(Excerpted passage)

To effectively treat disease, drug molecules must accumulate in sufficient amounts at a specific site in the body. To achieve this, tiny vehicles called carriers are often needed, but unwanted interactions within the body often limit their effectiveness. This project uses knowledge of the molecular interactions between bacterial/viral pathogens and human cells during human infection to design bioinspired polymer coatings for drug carriers. The project will provide deeper insight into chemical structures that simultaneously limit biofouling on the carrier surface and enhance attachment of carriers to human cells. Longer term, these results will enable the development of nanocarriers that can provide better treatment of disease by decreasing the amount of drug required for treatment and limiting side effects. This project will have a direct impact on the educational experience of students at various levels. Two graduate students will perform research for their Ph.D. theses and several undergraduate students from underrepresented groups will participate in the research. Further, a K-12 outreach program in engineering and science will utilize concepts from the research during camps throughout the state of Iowa and provide graduate and undergraduate students with opportunities for teacher training. Research results and discoveries will be disseminated through publications in peer-reviewed journals and presentations at local, national, and international conferences.

(End Excerpted passage)
(Data extracts)

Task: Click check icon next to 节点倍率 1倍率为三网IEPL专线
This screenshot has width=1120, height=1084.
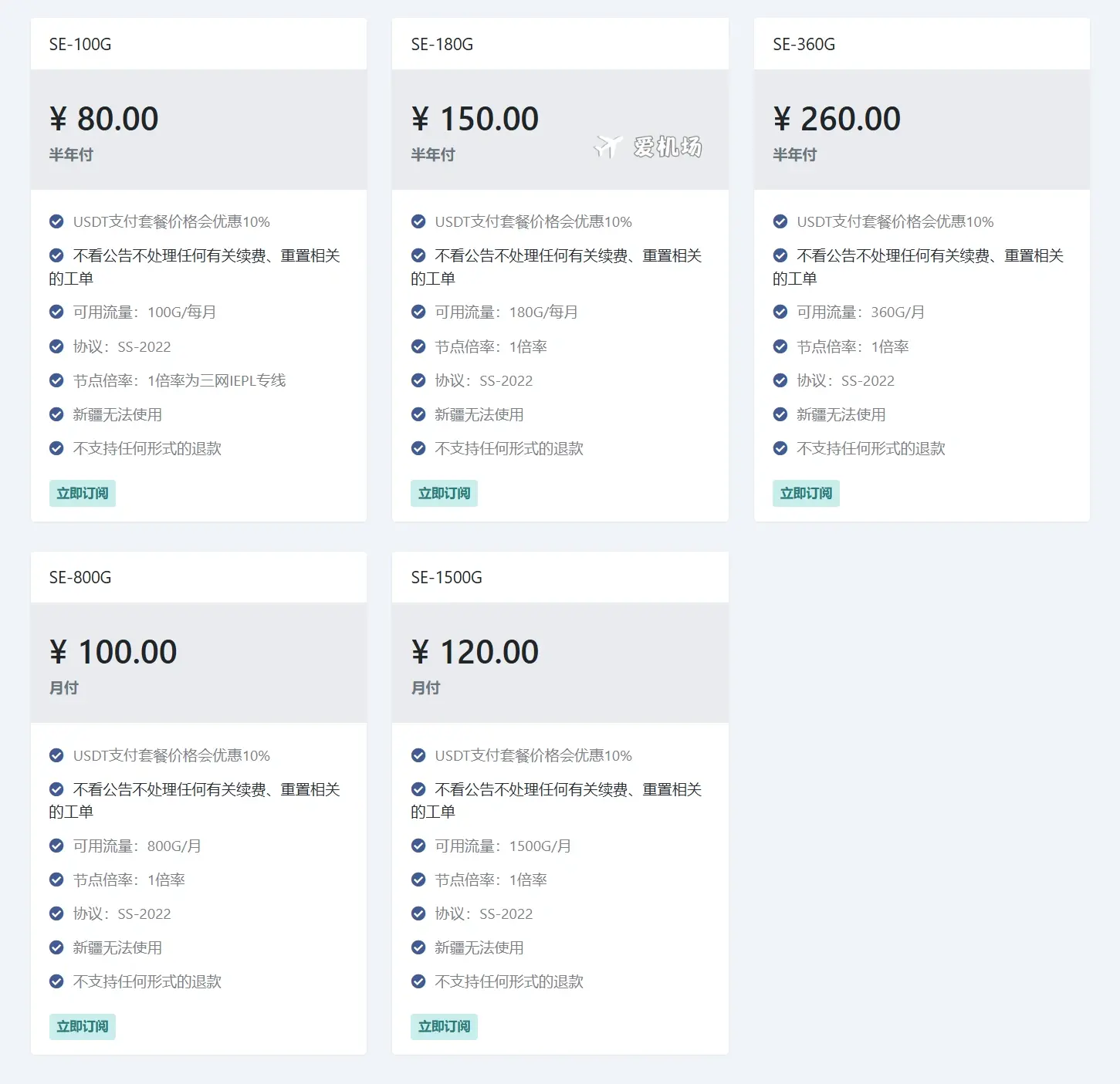Action: pyautogui.click(x=56, y=380)
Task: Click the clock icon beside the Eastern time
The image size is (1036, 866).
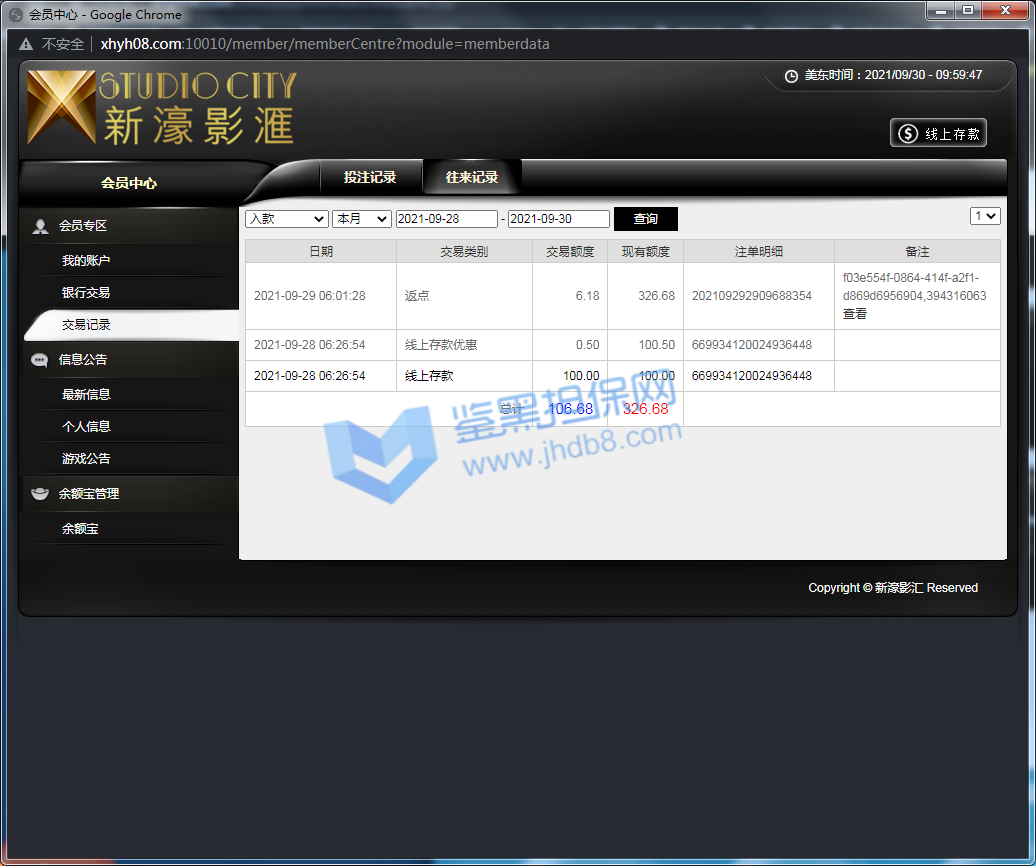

(End Data extracts)

Prompt 1 ▸ According to the drug carrier project summary, where will the K-12 outreach camps be held?
Prompt 2 ▸ Extend the drug carrier project summary, starting after its final sentence.

Final answer 1 ▸ Throughout the state of Iowa.

Final answer 2 ▸
Current drug delivery strategies to target specific cells within the body are plagued by low levels of drug accumulation in the areas they are most needed. When drug carriers enter the body and interact with biological fluids, biofouling of the carrier surface occurs and new surface properties develop that control the carrier’s subsequent bio-interactions and fate. Our lack of knowledge of how to design drug carriers with appropriate properties to trigger and mediate their interactions within complex biological environments has significantly hindered progress towards efficient drug delivery. The goal of this proposal is to design a surface coating for nanocarriers to simultaneously address issues of biofouling and cell uptake in complex biological environments. Bioinspired polymeric ligands containing molecular structures that mimic the surfaces of respiratory pathogens known to efficiently penetrate human fluids and the lung epithelium will be developed. The ability of ligand-coated nanoparticle to target lung epithelial cells submerged in natural secretions will be experimentally observed and quantified. Two independent techniques will be pursued to evaluate the molecular recognition of the ligands. First, a high-throughput, optical biosensor technique will quantify the real-time cellular responses to receptor-ligand interactions in living cells. Second, a 3-D homology modeling approach will elucidate the ability of the ligands to dock into the receptor binding pocket. Results from these studies will provide insight into chemical structures that mediate the binding and activation of receptor-mediated processes. Through biomolecular mimicry, the proposed studies will lead to more efficient design of ligands that will enhance nanocarrier delivery.
This project is jointly funded by the Biomaterials Program in the Division of Materials Research, the Established Program to Stimulate Competitive Research (EPSCoR), and the Polymers Program in the Division of Materials Research.
This award reflects NSF's statutory mission and has been deemed worthy of support through evaluation using the Foundation's intellectual merit and broader impacts review criteria.